* _Instructions to follow_:
Taking the entries below, transcribe only the lines starting with the one with "Без модификации (107, 453)" and going on through the one with "Glow Plug Fusible Link Landcruiser 80 HDJ HZJ", exactly as written, without the pictures.
***** Data supplied
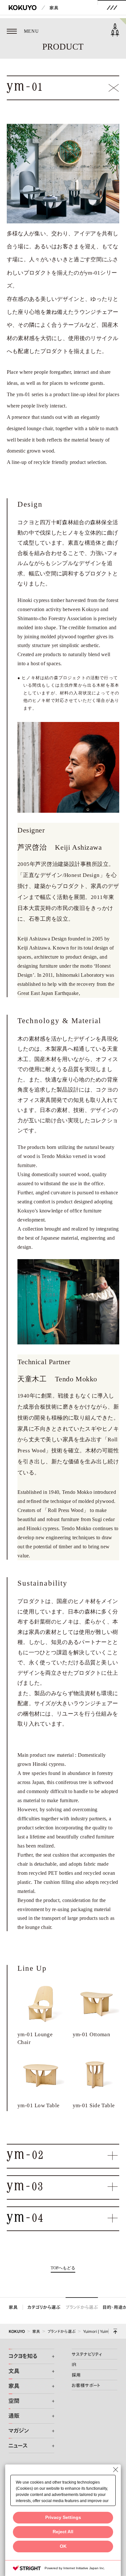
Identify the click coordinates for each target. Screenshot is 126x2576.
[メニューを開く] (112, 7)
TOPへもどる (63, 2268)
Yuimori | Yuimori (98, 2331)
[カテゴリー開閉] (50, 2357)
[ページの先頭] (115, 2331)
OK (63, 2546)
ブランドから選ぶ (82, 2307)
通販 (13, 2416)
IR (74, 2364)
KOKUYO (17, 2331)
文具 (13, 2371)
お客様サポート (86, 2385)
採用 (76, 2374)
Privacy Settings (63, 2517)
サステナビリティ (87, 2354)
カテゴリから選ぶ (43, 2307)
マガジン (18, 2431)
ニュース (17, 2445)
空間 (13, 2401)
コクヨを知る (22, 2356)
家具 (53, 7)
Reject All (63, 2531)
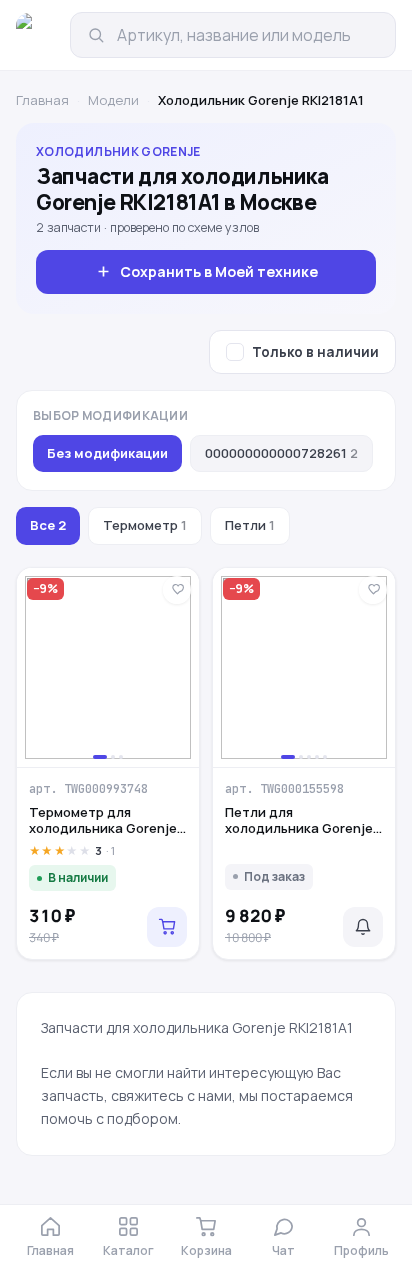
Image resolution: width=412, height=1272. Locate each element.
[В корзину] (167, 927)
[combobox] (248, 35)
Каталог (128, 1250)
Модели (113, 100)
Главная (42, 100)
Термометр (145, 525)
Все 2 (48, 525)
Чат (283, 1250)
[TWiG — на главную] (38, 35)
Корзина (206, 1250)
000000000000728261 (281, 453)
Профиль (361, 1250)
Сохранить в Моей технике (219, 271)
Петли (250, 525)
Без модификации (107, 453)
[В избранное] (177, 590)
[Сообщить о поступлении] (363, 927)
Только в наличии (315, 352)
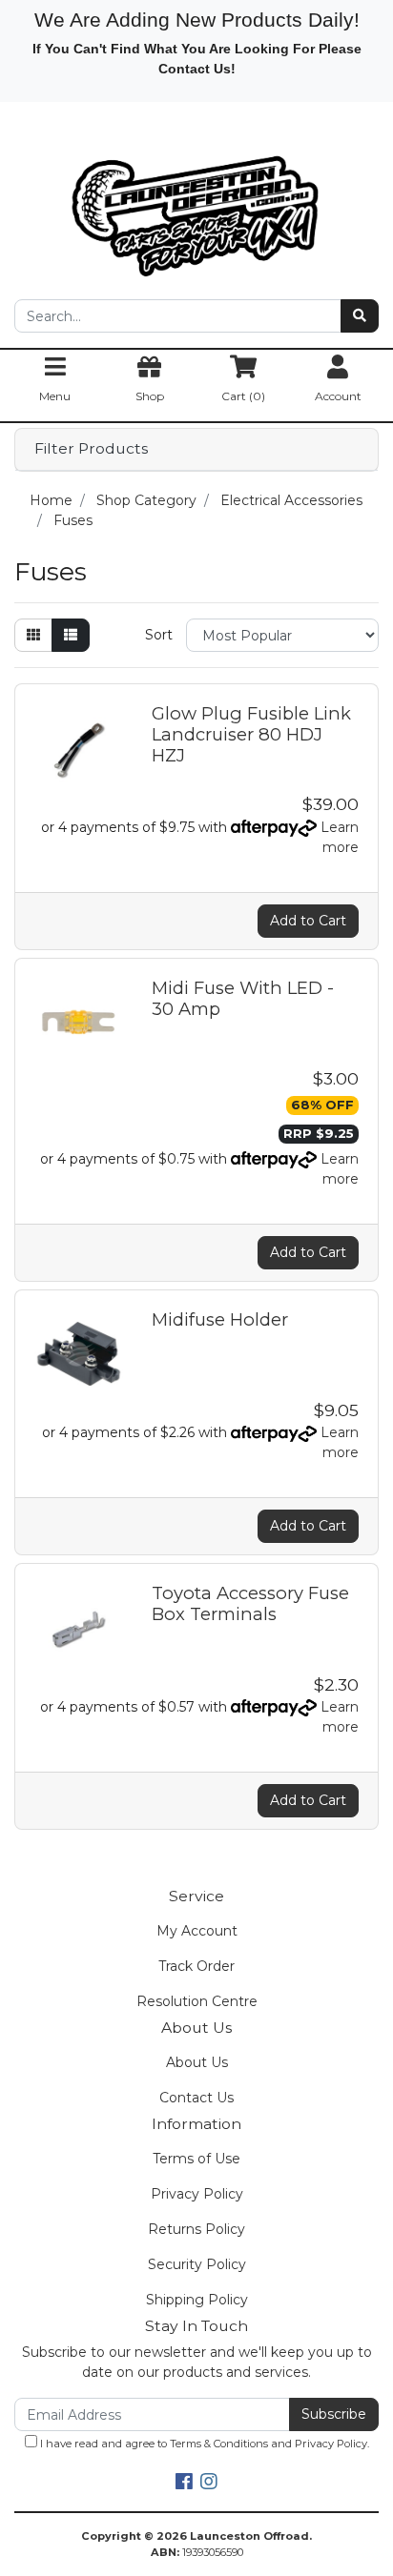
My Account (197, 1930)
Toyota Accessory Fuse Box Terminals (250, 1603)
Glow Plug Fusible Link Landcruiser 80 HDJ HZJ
**********
***** Data supplied
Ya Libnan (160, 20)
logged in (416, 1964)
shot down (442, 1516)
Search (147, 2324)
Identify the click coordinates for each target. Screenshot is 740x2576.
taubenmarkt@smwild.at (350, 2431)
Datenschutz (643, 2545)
**********
* _Answer below_:
Без модификации (107, 453)
[В избранное] (177, 590)
[Сообщить о поступлении] (363, 927)
Только в наличии (315, 352)
My Account (197, 1930)
Toyota Accessory Fuse Box Terminals (250, 1603)
Glow Plug Fusible Link Landcruiser 80 HDJ HZJ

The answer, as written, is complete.